Figure 2: Evaluation of literature quality outcomes derived from SYRCLE’s Risk of Bias utilizing the Cochrane tool.
(A) Risk of bias summary: the review authors’ assessments of each risk of bias item for each included study. (B) Risk of bias graph: review authors’ judgments about each risk of bias item displayed as a percentage for all included studies.
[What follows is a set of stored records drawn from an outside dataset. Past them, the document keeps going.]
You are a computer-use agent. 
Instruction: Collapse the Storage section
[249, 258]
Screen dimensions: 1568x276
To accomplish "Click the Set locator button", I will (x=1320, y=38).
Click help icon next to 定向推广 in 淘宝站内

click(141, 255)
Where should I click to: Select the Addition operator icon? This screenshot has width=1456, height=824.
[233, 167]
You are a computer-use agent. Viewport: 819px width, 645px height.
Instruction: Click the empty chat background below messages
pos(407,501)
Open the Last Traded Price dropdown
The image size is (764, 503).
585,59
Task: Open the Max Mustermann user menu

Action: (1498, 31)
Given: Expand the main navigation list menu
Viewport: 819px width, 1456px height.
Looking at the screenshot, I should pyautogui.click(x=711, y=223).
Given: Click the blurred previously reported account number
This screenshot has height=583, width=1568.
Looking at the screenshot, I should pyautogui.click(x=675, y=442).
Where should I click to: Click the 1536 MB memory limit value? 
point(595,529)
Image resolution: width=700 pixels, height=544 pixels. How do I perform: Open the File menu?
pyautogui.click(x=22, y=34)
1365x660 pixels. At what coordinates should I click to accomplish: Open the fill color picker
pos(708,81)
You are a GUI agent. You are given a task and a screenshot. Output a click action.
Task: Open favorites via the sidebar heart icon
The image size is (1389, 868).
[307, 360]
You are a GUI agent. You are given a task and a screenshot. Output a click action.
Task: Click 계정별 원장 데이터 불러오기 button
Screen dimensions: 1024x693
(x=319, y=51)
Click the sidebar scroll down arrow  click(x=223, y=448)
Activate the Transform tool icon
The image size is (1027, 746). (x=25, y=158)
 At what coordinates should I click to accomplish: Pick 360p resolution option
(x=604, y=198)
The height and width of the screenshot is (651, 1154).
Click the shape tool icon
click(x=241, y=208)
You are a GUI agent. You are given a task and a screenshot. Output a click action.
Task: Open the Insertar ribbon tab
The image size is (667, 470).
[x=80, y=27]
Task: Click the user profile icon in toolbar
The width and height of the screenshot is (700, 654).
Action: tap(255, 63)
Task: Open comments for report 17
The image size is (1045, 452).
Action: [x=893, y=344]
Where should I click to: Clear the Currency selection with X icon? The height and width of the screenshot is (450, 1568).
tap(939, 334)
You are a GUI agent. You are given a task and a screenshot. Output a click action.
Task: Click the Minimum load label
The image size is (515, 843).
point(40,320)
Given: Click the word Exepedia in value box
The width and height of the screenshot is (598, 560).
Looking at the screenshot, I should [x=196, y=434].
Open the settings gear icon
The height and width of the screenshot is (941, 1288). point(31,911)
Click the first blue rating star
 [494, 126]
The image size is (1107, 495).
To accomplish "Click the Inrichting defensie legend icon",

Meta-analysis of primary outcomes
Superoxide dismutase
Nine of the included studies (Ding, Wang & Huang, 2020; Tang et al., 2017; Jiao, 2016; Hu et al., 2015; Dai et al., 2013; Fu et al., 2007; Wei et al., 2014; Shen et al., 2018; Zhai et al., 2024) examined the effect of tanshinone IIA on SOD levels (unit: U/mol) in rat models with MIRI (experimental group, n = 192; control group, n = 85). Owing to significant heterogeneity among the articles (p < 0.00001, I2 = 99%), we conducted subgroup analyses to explore the sources of this heterogeneity. Subgroups were categorized based on ischemia duration (15 min ≤ time < 30 min, 30 min ≤ time < 40 min, or 40 min ≤ time ≤ 45 min), reperfusion duration (30 min ≤ time < 120 min, 120 min ≤ time < 180 min, or 180 min ≤ time ≤ 480 min), dosage (5 mg kg−1 d−1 ≤ dosage < 20 mg kg−1 d−1, 20 mg kg−1 d−1 ≤ dosage < 30 mg kg−1 d−1, or 30 mg kg−1 d−1 ≤ dosage ≤ 60 mg kg−1 d−1), route of administration (i.v., i.g., or i.p.), and timing of treatment (prior to ischemia, after ischemia and before reperfusion, after reperfusion, prior to ischemia and after reperfusion). The results indicated significantly lower heterogeneity in the subgroup with an ischemic duration of 40–45 min (Table 2) (Figs. S1–S5), suggesting that this factor might be contributing to the heterogeneity. However, substantial heterogeneity persisted in the other subgroups (Table 2) (Figs. S1–S5), indicating that other factors could also be influencing the heterogeneity. SOD levels can be influenced by various factors. Differences in testing instruments and methodologies used across various studies may have been a primary contributing factor. Additionally, regional variations in the technique of left anterior descending coronary artery ligation for inducing ischemia and reperfusion during the modeling process could also be responsible. Apart from these factors, no other significant methodological differences were identified among the nine studies. Therefore, a random-effects model was utilized to combine data from the nine studies. According to this meta-analysis, the tanshinone IIA group demonstrated a significant increase in SOD levels compared with the control group (MD = 5.25, 95% CI [4.27–6.23], p < 0.00001) (Fig. 3).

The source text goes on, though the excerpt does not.